Sydney wrote with great admiration about his father – who was also my school principal – and about the generations of students who pursued a classical education at the legendary Athlone High School, which Petersen Snr was asked to lead from its inception, supported by his indomitable wife Mavis (nee Hanmer).

He deliberately chose English as the medium of instruction, and had the school offer mathematics, the sciences and Latin, to equip students for acceptance in the wider world and to challenge them to pursue careers in medicine, law and the sciences that white society saw as their monopoly.
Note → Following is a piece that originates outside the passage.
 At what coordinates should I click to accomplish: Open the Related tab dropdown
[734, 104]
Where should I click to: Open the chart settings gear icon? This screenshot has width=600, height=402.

Sydney Jnr himself qualified as an architect and as an educationist. He was privileged to travel at a young age far and wide with his parents, learning how to navigate the big, wide world with confidence, unusual for anyone who lived within the suffocating confines of apartheid South Africa at that time.

Sydney Jnr’s memoir reminded me of many moments, mostly happy, of my childhood in Black River; of how he came to my rescue when my young short legs (I was 10 years old) struggled to reach the pedals of the pump-action organ of the local Chapel of St James, now demolished; of how we manually extracted the pine kernels from the trees in the neighbourhood, so easily obtained in bulk from Woolworths today; of how Christian and Muslim Capetonians lived comfortably in the shared spaces and amenities of the neighbourhood; and how children played in the streets and open spaces (there were no parks, though there could have been had the “whites-only” bowling club in Black River’s Park Road set aside some land for that purpose) with a degree of safety and security unimaginable and unheard of today. 

Sydney’s death reminded me of those special times, a shared memory special to the generation that made a meaningful life despite apartheid’s restrictions. May he rest in peace. DM 

Wilmot James matriculated from Athlone High School in 1970. Today he is a Professor and Senior Adviser to the Pandemic Center, School of Public Health, Brown University, Providence, Rhode Island, and an Honorary Professor of Public Health at the University of the Witwatersrand.